Georg Kurtze wurde an jenem Tag zweimal beim Betreten der sowjetischen Kommandantur gesehen. Was danach geschah, ist heute nicht mehr zu ermitteln. Anfang Mai wurde er am Ufer des Straussees tot aufgefunden. Der 72jährige war durch einen Kopfschuß regelrecht hingerichtet worden. Die Täter konnten nie ermittelt werden, doch sicher gab es in jenen Tagen noch genügend Nazis, die ihm die „verräterische“ Übergabe von Strausberg nicht verzeihen wollten.
Bürgermeister Otto Langenbach (KPD), dem das Amt nach der Befreiung der Stadt kommissarisch anvertraut worden war, verfügte bereits am 9. September 1945, daß Strausbergs Ritterstraße, in der Georg Kurtze gewohnt hatte, seinen Namen erhalten sollte.
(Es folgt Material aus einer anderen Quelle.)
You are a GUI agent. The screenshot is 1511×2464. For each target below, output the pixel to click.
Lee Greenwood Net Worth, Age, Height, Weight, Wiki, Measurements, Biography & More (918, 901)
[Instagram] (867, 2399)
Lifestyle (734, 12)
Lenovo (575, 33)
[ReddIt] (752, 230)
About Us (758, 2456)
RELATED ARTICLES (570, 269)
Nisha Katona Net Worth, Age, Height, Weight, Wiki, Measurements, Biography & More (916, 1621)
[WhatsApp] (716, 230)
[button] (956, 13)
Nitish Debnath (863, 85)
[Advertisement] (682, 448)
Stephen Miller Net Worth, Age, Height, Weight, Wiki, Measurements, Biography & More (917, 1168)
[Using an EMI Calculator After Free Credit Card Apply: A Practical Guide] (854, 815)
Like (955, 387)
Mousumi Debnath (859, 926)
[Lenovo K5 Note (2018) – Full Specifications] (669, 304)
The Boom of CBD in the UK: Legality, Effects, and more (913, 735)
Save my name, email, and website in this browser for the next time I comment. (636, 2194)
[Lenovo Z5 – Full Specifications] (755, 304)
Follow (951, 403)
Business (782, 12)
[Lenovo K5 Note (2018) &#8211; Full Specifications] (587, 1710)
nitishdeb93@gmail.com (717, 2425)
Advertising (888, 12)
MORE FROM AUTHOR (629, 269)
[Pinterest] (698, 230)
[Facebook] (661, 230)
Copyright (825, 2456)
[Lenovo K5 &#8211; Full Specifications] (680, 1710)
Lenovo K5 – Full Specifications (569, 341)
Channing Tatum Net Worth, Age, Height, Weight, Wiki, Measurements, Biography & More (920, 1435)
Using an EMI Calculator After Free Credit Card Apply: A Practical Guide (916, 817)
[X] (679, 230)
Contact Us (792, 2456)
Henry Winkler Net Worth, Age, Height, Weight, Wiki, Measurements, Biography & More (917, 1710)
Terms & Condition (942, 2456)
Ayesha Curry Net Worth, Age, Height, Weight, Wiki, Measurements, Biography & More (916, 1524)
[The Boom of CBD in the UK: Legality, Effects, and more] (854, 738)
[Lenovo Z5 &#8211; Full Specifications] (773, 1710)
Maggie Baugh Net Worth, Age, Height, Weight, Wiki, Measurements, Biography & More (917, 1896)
Sie trägt ihn noch heute. Sein Grab wird als Ehrengrab gepflegt. Man wünschte sich eine Gedenktafel an seinem Haus.
Oft frage ich mich, wie sich dieser wackere Mann 1946 beim Zusammenschluß von SPD und KPD zur SED wohl verhalten hätte, wäre er nicht ermordet worden. Keiner kann das mit Bestimmtheit sagen, aber ich glaube, daß man sich als Kommunist neben ihm durchaus wohl gefühlt hätte. Leben und Bekenntnis dieses aufrechten Sozialdemokraten lassen darauf schließen, daß er in Gabriels SPD ganz bestimmt nicht passen würde. Es sind Leute wie er, die dieser Partei fehlen. Als Kommunist aus einer ganz anderen Generation fällt es mir nicht schwer, in ihm das zu sehen, was er immer sein wollte: ein Genosse!